Herkesin kazanacağı bir siyasi zemin var mıdır ?
İlk bakışta saçmalık gibi görünen bu durumun, ironi de olsa taraflarınca mümkün kabul edildiği bir yer var.
Her nedense bu ülkede belki de yüzyıllar boyu süren yenilgilerin acısının bir sonucu olarak mıdır bilinmez kimse yenilgi lafını etmek istemiyor.
Yaslandığı kurulu düzenin verdiği hava ile kendini bir türlü mağlup hissetmeyen siyaset içi ve dışı kurumların eski rollerini devşirme çabalarını izliyoruz hayretle.
Takım tutar gibi parti ve ideoloji tutma devrinin gerilerde kaldığı, toplumun büyük çoğunluğunun hizmete onay ya da red verme eğilimde olduğu artık aşikâr.
Küreselleşen dünyada kabına sığmayarak konsept dışı işler başaran ve bu ülkenin yapısal zeminine 3-5 numara büyük gelen insanının zorlaması ile yakalanan bir süreç bu.
Bunu anlamamak için kör olmak ya da gözünü kapayarak konuya arka dönmek lazım.
İktidar ve muhalefeti ile herkesin kazanmasının milletin topluca kazanması ile mümkün olacağı gerçeğinden hareketle şunu ifade edebilirim.
İktidarın belli olduğu ama muhalefetin tam olarak belli olmadığı bir süreçten geçiyoruz.
Hatta diyebilirim ki ele aldığı inisiyatifle çoğu zaman toplumsal muhalefeti, kurulu düzen denilen statükoya karşı temsil etmesi ile iktidar partisi AKP, bir çeşit toplumsal muhalefeti de temsil ediyor.

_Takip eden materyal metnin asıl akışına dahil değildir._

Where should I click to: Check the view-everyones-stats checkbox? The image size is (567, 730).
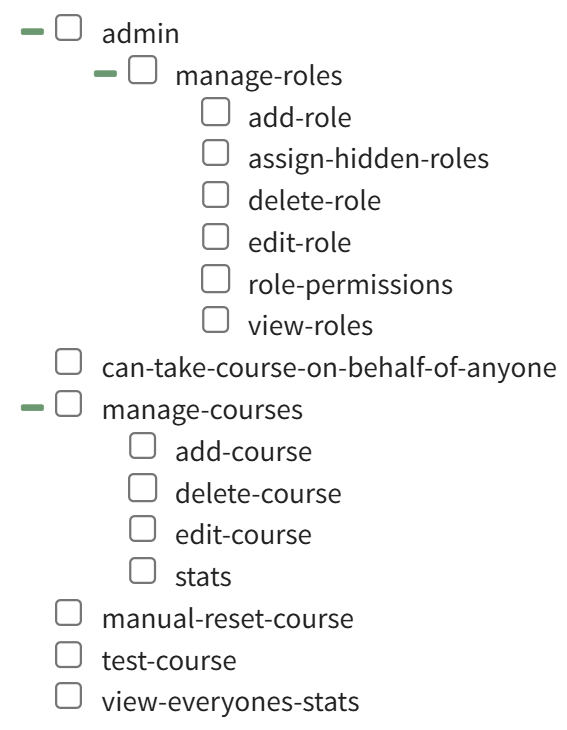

Şu ezberin artık iyi bilinmesi ve anlaşılması lazım.
Parlamenter demokrasiye en az iktidar kadar lazım olan muhalefettir.
Hatta iktidara da en lazım olan ciddi bir muhalefettir.
Sabahtan akşama kadar beyinlerimizin ütülendiği haber bombardımanlarında, normal hayatta rakiplerimiz için bile rahatlıkla kullanmaktan içtinap edeceğimiz ithamları diğerleri için kullanan siyasilerimizden rahatsız olmaya başladık.
Sorumluluk sahibi herkes bu ülkenin insanını hadiseleri okuma ve hükmünü verme noktasında ciddiye almalıdır.